The another option available is to supply the host name and port via a command line argument when your application’s initially executed (notice how you can use one or more addresses as we did above).

dotnet run --urls "http://*:5000;http://*:6000"

or

dotnet YourApp.dll --urls "http://*:5000;http://*:6000"

Before you can use command line arguments, you’re going to need the Microsoft.Extensions.Configuration.CommandLine package and update your Program.cs bootstrap configuration accordingly:

public static void Main(string[] args)
{
    var config = new ConfigurationBuilder()
        .AddCommandLine(args)
        .Build();

    var host = new WebHostBuilder()
        .UseKestrel()
        .UseContentRoot(Directory.GetCurrentDirectory())
        .UseConfiguration(config)
        .UseStartup<Startup>()
        .Build();

    host.Run();
}

Notice how I’ve removed the .ForUrls() method; this prevents .ForUrls() overwriting the IP address provided via command line.

hosting.json approach

Another popular approach to specifying your host and port address is to read the IP address from a .json file during the application boot up. Whilst you can name your configuration anything, the common approach appears to be hosting.json, with the contents of your file containing the IP address you want your application to listen on:

{
  "urls": "http://*:5000"
}

In order to use this approach you’re first going to need to include the Microsoft.Extensions.Configuration.Json package, allowing you to load configurations via .json documents.

public static void Main(string[] args)
{
    var config = new ConfigurationBuilder()
        .SetBasePath(Directory.GetCurrentDirectory())
        .AddJsonFile("hosting.json", optional: true)
        .Build();

    var host = new WebHostBuilder()
        .UseKestrel()
        .UseContentRoot(Directory.GetCurrentDirectory())
        .UseConfiguration(config)
        .UseStartup<Startup>()
        .Build();

    host.Run();
}

Now when you run the dotnet run or dotnet YourApp.dll command you’ll noticed the output will reflect the address specified within your hosting.json document.

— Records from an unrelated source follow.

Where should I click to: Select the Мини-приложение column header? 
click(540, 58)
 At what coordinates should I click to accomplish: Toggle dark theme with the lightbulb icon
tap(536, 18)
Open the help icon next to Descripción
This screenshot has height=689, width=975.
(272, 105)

Just a reminder that before publishing your application be sure to include your hosting file in your publishing options (in either your project.json or your .csproj file:

// project.json

"publishOptions": {
    "include": [
      "wwwroot",
      "Views",
      "appsettings.json",
      "web.config",
      "hosting.json"
    ]
}
// YourApp.csproj

<ItemGroup>
  <Content Update="wwwroot;Views;appsettings.json;web.config;hosting.json">
  <CopyToPublishDirectory>PreserveNewest</CopyToPublishDirectory>
  </Content>
</ItemGroup>

Out of all of the approaches available this has to be my most preferred option. It’s simple enough to overwrite or modify within your test/release pipeline whilst removing hurdles co-workers may need to jump through when wanting to download your source code and run the application (as opposed to the command line approach).

Order of preference

When it comes down to the order the IP addresses are loaded, I would recommend you check out the documentation here, especially this snippet:

You can override any of these environment variable values by specifying configuration (using UseConfiguration) or by setting the value explicitly (using UseUrls for instance). The host will use whichever option sets the value last. For this reason, UseIISIntegration must appear after UseUrls, because it replaces the URL with one dynamically provided by IIS. If you want to programmatically set the default URL to one value, but allow it to be overridden with configuration, you could configure the host as follows:

var config = new ConfigurationBuilder()
   .AddCommandLine(args)
   .Build();

var host = new WebHostBuilder()
   .UseUrls("http://*:1000") // default URL
   .UseConfiguration(config) // override from command line
   .UseKestrel()
   .Build();

Conclusion

Hopefully this post helped you gain a better understanding of the many options available to you when configuring what IP address you want your application to listen on, writing it has certainly helped me cement them in my mind!